The comment made Regan’s perpetual blush grew deeper. Smitten at the sight of her lover’s rosy cheeks, Mel leaned over to plant a chaste kiss on one of them.
“I’m warning you now,” Claire said, her voice low and conspiratorial, “Ethan is a shameless flirt, though essentially harmless. I say this because I guarantee that he’ll be trying to charm one or both of you all night long.”
“Yeah, he’ll be thrilled that we managed to find two beautiful women in the middle of the woods.” Jay turned to walk backward in front of them for a moment, and threw Regan a wink.
Mel gave her a wry grin. “Glad to be of service.”
They approached an immaculately assembled campsite in a small clearing. The day’s dying light cast shadows over the three tents arranged in a semi-circle around an already b
lazing campfire. An attractive brown-haired woman sat on a canvas travel chair basking in its glow.

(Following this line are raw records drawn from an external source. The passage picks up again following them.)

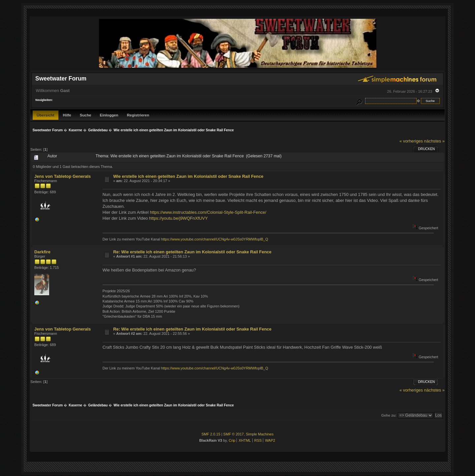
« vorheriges (411, 141)
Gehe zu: (389, 415)
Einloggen (109, 115)
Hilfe (67, 115)
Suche (85, 115)
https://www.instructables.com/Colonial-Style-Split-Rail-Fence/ (208, 212)
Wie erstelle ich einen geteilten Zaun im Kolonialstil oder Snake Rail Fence (188, 176)
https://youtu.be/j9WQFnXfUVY (178, 218)
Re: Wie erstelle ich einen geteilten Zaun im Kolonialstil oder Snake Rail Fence (192, 252)
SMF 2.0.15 (211, 434)
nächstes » (434, 141)
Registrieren (138, 115)
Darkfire (42, 252)
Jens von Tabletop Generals (62, 176)
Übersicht (46, 115)
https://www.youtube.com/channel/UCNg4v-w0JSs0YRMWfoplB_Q (214, 239)
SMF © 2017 (234, 434)
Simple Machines (260, 434)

“Ethan was ready to send out the dogs,” she called out and stood up as they approached, looking both Mel and Regan over with appraising eyes. “I think he’ll forgive you when he sees our visitors, though.” She offered her hand to Regan. “I’m Gina.”
After the introductions, Mel said, “Claire and Jay found us having a little trouble with our tent—”
“And a little fun with each other,” Jay quipped.
“God, enough already.” Claire poked Jay in the side. “Anyway, we asked them to hang out with us for a while.”
“Cool,” Gina said. “The more, the merrier.”
A baseball cap-covered head poked out of the red tent furthest from where they stood. The owner flashed them a sunny smile and swaggered over. He wore a wide, flirtatious grin that was immediately trained on Regan. It wasn’t until he strode up to her and offered his hand that Mel noticed the transgender symbol emblazoned in white on his ball cap. He was attractive, and his confident blue eyes shone with that knowledge.
“I’m Ethan,” he said, and brought Regan’s small hand to his lips for a gentle kiss. “Please don’t believe anything these ladies have been telling you about me.”
“And if they told us you’re charming?” Regan found her voice.
“Then they’re absolutely correct and I thank them for the accurate portrayal.” He turned to take Mel’s hand and gave her a wide smile when she shook his firmly, denying him the chance to repeat his chivalrous gesture.
“I’m Mel and she’s Regan,” she said. “And for the record, they told us you would try to be charming.”
“So how am I doing?” He gave Regan a cocky grin.
“Don’t give up,” Mel advised him, hugging her blushing lover. “The night is still young.”
Gina reached out and dragged him over to stand by her. “Come on, Ethan. Give the poor girl a break.”
Ethan slid an arm around Gina’s waist. “So, uh…do you guys smoke?” He waggled his eyebrows and flashed white teeth.